Am Anfang waren wir dagegen, aber er hat uns überzeugt.«
»Ihr müßtet mehr ernten statt weniger«, sagte Tobias.
Bresser nickte abermals. »Das ist richtig. Aber die letzten beiden Ernten wurden fast völlig vernichtet. Es blieb nicht einmal genug zur Aussaat übrig. Theowulf mußte Saatgut kaufen.»
»Er ist ein richtiger Heiliger, Euer Graf, wie?« fragte er sarkastisch.
»Nein«, antwortete Bresser. Seine Stimme klang ein wenig zornig. »Nur ein Mann, der seine Aufgabe ernst nimmt. Frü-
her, als es uns gutging, haben wir ihm gegeben. Jetzt geht es uns schlecht, und er gibt uns.«
»Gerade genug, um nicht zu verhungern.«
»Ja. Und er sorgt dafür, daß keiner mehr hat als der andere, auch das ist richtig. Und es ist gut so, solange die einen in Saus und Braus leben und ihre Nachbarn verhungern.«
»Wie Verkolt?« fragte Tobias.
»Verkolt war ein reicher Mann - und?« Bresser machte ein obszönes Geräusch. »Auch er hat seinen Teil gegeben. Er wollte es nicht, aber Theowulf hat ihn gezwungen. Das ist kein Geheimnis. Jeder hier gibt, was er hat - und bekommt, was er braucht.«
»Ihr scheint mir eine einzige, große glückliche Familie zu sein«, entfuhr es Tobias in bitterem Tonfall.

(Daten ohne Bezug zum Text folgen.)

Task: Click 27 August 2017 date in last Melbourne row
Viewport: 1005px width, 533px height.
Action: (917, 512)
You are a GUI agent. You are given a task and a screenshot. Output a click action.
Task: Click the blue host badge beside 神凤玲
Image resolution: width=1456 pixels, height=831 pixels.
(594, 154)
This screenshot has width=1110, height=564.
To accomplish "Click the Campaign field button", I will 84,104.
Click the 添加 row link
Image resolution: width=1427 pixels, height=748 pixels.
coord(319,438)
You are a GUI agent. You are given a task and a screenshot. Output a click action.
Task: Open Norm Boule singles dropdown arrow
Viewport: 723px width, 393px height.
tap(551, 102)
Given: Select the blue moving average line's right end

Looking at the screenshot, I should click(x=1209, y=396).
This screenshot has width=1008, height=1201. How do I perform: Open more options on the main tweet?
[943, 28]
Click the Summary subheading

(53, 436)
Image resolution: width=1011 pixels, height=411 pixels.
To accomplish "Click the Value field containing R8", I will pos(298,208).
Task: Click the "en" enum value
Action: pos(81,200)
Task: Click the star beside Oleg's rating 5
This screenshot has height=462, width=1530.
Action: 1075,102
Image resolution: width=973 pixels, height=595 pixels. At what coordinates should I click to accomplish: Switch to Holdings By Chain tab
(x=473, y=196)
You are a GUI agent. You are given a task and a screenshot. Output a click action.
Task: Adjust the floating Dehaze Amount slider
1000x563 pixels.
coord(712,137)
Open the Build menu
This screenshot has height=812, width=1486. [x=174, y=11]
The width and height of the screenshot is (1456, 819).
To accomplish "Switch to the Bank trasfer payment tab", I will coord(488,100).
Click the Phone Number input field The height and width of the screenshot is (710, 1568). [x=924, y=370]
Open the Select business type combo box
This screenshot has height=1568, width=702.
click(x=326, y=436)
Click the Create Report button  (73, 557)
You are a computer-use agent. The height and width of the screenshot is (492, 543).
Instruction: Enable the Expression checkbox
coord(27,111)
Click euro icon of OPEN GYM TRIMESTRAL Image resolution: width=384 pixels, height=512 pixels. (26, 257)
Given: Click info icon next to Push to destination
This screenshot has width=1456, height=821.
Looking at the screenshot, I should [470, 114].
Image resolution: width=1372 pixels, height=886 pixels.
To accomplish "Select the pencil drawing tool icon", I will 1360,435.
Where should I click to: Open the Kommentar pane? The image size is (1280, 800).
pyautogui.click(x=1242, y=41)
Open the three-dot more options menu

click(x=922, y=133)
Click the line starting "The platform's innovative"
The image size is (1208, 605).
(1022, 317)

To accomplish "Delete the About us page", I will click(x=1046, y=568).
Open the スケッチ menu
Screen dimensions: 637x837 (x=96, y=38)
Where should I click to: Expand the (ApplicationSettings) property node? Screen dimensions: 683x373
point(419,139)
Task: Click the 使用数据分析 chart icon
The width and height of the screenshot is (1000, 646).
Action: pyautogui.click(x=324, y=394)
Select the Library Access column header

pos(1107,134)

»Der Graf nimmt sich selbst nicht davon aus«, sagte Bresser. »Der Graf hat Euch eingeladen, sein Schloß zu besuchen, vielleicht nehmt Ihr seine Einladung an.«
Tobias nickte, und Bresser fuhr fast grimmig fort: »Dann könnt Ihr Euch selbst umsehen. Auch er gibt, was er kann.
Wenn Ihr glaubt, er lebt in Luxus, dann täuscht Ihr Euch, Pater. Seit zwei Jahren, seit das Unglück über Buchenfeld hereingebrochen ist, hat niemand hier gehungert, und keiner ist erfroren.«
Tobias schwieg betroffen. Bressers Worte waren von einer solchen Inbrunst, daß er erst gar nicht auf die Idee kam, sie anzuzweifeln.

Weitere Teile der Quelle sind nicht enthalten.